Nanzoin und Biryani
[Freitag] - Fotos fehlen
Heute machten die Yokohamerin und ich einen Ausflug zum Nanzoin-Tempel, der östlich von Fukuoka liegt, weshalb ich fast zwei Stunden dahin brauche. Es hat sich aber gelohnt. Schon die Fahrt mit dem Zug ab Hakata in die Hügel war hübsch, und in dem schmalen Tal roch es richtig schön nach frischem Bergwald. Die Sonne ließ sich immer mal blicken. Der Tempel liegt quasi direkt am Bahnhof und ist für seine Buddha-Statue bekannt. Diese gilt als größte Bronze-Statue der Welt. Die liegende Darstellung des Buddha ist in Japan eine Rarität und entspringt wohl einer engen Beziehung des Tempels zu Nepal und Myanmar.
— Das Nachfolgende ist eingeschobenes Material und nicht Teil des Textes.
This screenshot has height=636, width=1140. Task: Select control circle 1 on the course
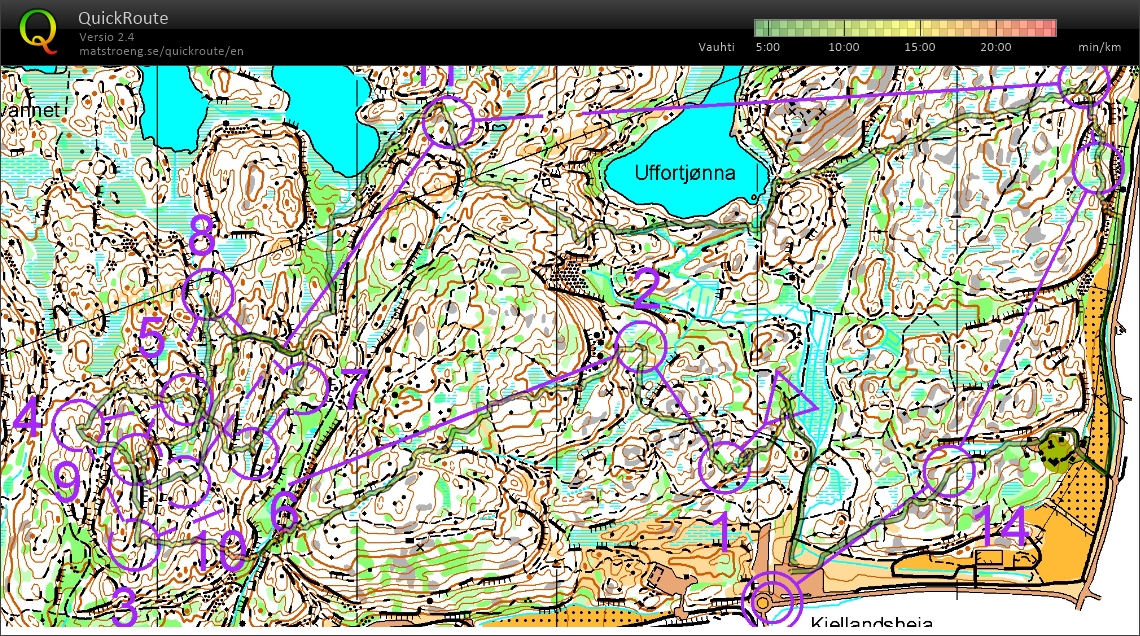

Außer der Statue gibt es sehr viele Altäre und andere Statuen, was wir in Ruhe erkundet haben. Es waren nur wenig andere Menschen dort, der Ort ist touristisch nicht so bekannt wie man annehmen sollte.
Nach unserem Besuch gingen wir Udon-Nudeln essen. Anschließend wanderten wir die Straße entlang und die gegenüberliegende Hügelseite hinauf, um eine andere Perspektive auf die riesige Statue zu bekommen.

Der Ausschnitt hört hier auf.